One of the few workers we get to meet by name is a young woman named Soraia (Soraia Prudêncio). She accidentally sets up a chain of events that will transport the villagers and other workers to a dream state in which memories of a past before them are conjured into the world. Soraia cuts her hands on some shears, with the blood dripping onto the soil and leaves near her. We don’t see the damage the shears have done, but the trail of her blood is marked onto the land they ought to keep as sacred. And this marking on the ground seeks the attention of a runaway black bull. The townsfolk are utterly worried as the bull rampages through the village.
With nowhere else to run, they head toward the oak trees, awaiting someone to help them slay the loose beast. The workers and villagers spend the entire night hidden above the trees. When morning comes, something strange occurs. They may not perceive it immediately. But there is a peculiar sensation in the air; a spell has been placed in the Alentejo region. At this moment, Mateus provides Fire of Wind with an intangible atmosphere that reflects on the development of Portugal through the years, before and after Salazar’s dictatorship.
Time and space shift in the first act of Mateus’ feature-length debut. The villagers’ recollections, and those picked upon the land, are now being personified via returning figures, scriptures, and other things that remind them about the past, whether similar smells or sights. Their thoughts are read out loud; memories are shared visually, not vocally. These villagers are stuck in limbo, constructed in a grounded manner by Mateus, which causes the magical realism smeared across her canvas to feel more vivid and dreamy. She also leaves space for the audience, and the characters as well, to immerse themselves in this time-shifting scenery where everything might look the same, but the wind that blows catches them off guard.
These spaces are very long-lasting, which nicely pairs with some other meditative pieces playing at the festival, like The Ballad of Suzanne Césaire, You Burn Me, or Seven Walks with Mark Brown. But, unlike the aforementioned, I don’t think Fire of Wind benefits from this stillness behind the camera, as its story loses fervor. Captured by cinematographer Vitor Carvalho and Mateus, the images in the film are shaped by real-life events that plague the Alentejo area of Portugal to this day, hence its reliance on showing old photographs, letters, and many other objects that show how deep the wound goes.

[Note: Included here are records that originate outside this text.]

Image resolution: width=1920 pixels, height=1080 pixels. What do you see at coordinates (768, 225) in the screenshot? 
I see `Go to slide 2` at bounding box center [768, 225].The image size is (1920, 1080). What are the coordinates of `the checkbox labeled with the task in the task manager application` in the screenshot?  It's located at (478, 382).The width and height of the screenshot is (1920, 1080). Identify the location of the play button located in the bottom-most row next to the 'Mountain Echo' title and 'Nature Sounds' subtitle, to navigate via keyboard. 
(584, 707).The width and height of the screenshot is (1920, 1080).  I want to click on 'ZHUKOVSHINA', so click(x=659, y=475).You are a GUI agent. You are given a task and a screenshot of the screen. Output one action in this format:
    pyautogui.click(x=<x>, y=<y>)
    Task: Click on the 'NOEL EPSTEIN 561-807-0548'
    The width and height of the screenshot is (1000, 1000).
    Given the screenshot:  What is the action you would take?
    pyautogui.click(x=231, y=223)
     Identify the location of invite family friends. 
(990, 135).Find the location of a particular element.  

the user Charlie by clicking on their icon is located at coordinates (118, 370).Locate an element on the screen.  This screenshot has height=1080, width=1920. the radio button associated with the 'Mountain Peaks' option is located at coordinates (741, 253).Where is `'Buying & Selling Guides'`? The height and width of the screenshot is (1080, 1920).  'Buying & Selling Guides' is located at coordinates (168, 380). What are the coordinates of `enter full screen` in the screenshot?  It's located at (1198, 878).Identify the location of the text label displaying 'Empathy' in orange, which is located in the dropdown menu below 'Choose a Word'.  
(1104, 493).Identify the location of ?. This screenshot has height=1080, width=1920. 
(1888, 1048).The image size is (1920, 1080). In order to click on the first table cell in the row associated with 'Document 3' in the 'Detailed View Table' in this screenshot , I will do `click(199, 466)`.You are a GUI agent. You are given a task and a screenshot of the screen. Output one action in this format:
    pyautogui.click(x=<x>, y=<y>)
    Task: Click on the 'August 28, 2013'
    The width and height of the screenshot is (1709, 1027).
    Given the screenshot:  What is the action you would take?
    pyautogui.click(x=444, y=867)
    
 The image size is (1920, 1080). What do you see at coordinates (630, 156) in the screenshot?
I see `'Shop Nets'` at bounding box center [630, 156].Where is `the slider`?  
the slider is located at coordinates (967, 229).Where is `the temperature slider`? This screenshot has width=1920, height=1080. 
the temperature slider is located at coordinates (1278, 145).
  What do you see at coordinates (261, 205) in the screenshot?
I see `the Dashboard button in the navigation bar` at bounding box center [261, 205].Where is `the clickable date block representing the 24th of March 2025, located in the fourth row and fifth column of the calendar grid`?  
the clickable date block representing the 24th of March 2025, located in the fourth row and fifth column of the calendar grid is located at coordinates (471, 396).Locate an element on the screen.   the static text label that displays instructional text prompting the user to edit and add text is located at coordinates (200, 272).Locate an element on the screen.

The problem is that there is not much after that straightforward messaging. Maetus does not play with her concept of a personified version of reminiscence and longing for a better life for the villagers and the ones after them – the children of Soraia and the next generation who grew up in that looked-after land. Its structure relies on the same camera maneuvers, mostly static shots and few edits. Initially, these images capture the magic of past and present blending. Gradually, you see there aren’t more ways to depict or bring Mateus’ worries about her hometown to cinematic life. I admire how she alludes to these issues, unknown to the majority of the public, via an occasionally poetic manner and comes up with many pretty-to-the-eye sequences. But a part of me still feels Mateus’ statement in the core of Fire of Wind is stuck in that static way the camera rolls: never moving along. It could be more substantial if Mateus were more playful with the visual language rather than with a singular vision.
Fire of Wind had its North American Premiere at the New York Film Festival on September 28-29, 2024 and will be screened at the BFI London Film Festival on October 19-20, 2024.